- Goal of the exercise:
Select the lines of the records containing the word "computer" and list them.

(Stored items)
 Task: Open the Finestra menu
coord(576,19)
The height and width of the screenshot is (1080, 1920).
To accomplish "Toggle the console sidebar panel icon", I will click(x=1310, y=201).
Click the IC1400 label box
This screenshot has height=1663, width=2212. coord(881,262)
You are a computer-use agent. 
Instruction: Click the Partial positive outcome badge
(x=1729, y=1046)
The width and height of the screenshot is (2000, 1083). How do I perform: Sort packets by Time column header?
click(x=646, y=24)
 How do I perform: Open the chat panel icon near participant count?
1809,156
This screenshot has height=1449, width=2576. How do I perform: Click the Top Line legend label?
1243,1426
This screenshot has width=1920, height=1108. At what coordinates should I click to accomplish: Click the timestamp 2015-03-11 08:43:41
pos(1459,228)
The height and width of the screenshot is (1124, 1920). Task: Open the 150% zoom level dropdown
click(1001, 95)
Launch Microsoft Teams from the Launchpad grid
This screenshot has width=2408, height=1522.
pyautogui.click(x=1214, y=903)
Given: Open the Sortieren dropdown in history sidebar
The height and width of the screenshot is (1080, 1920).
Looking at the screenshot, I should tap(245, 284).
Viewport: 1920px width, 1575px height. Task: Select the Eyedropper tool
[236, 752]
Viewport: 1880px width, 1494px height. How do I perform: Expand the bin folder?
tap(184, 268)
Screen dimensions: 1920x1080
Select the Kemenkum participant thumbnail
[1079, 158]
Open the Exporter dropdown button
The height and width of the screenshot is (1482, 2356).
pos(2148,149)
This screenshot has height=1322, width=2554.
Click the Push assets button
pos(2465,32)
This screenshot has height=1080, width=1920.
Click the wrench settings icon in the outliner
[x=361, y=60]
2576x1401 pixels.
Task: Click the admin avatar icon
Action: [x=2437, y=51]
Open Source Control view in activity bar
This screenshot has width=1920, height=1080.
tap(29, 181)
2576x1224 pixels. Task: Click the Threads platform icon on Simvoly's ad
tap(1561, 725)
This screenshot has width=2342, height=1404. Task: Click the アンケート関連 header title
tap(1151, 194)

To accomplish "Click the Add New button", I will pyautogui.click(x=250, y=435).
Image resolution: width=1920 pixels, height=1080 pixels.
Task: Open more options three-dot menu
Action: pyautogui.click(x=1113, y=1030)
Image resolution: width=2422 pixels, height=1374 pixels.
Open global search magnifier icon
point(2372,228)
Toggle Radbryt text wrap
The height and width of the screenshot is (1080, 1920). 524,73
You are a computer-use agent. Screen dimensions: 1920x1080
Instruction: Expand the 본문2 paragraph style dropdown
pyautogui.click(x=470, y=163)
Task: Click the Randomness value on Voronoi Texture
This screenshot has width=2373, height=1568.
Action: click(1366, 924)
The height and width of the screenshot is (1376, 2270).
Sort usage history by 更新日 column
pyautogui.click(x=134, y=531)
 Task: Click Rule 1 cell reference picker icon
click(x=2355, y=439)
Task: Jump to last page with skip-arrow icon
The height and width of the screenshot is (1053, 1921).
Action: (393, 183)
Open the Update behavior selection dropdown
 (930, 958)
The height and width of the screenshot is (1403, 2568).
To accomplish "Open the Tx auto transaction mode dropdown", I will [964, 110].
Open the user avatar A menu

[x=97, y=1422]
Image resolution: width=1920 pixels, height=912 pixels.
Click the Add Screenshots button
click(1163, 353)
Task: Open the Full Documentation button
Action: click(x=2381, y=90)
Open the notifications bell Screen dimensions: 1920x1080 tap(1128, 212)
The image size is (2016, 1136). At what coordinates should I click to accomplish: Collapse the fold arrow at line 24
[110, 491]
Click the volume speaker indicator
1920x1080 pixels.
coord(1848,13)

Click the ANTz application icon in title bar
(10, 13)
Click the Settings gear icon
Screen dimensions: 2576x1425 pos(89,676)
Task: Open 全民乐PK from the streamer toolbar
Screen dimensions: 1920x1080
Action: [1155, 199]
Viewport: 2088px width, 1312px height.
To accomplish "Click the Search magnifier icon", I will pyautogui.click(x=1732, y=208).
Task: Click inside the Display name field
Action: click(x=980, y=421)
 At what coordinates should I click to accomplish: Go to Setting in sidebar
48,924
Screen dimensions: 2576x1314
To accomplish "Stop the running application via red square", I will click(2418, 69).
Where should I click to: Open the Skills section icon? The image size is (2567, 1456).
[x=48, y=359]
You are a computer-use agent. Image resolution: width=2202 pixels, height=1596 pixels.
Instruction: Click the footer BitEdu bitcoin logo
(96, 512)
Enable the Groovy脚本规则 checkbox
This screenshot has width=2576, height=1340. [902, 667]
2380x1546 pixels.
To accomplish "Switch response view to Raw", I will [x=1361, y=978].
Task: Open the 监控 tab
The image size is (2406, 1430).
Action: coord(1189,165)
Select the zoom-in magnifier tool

- Task response:
You are a computer-use agent. 
You are a computer-use agent. Screen dimensions: 1920x1080
You are a computer-use agent. Image resolution: width=2202 pixels, height=1596 pixels.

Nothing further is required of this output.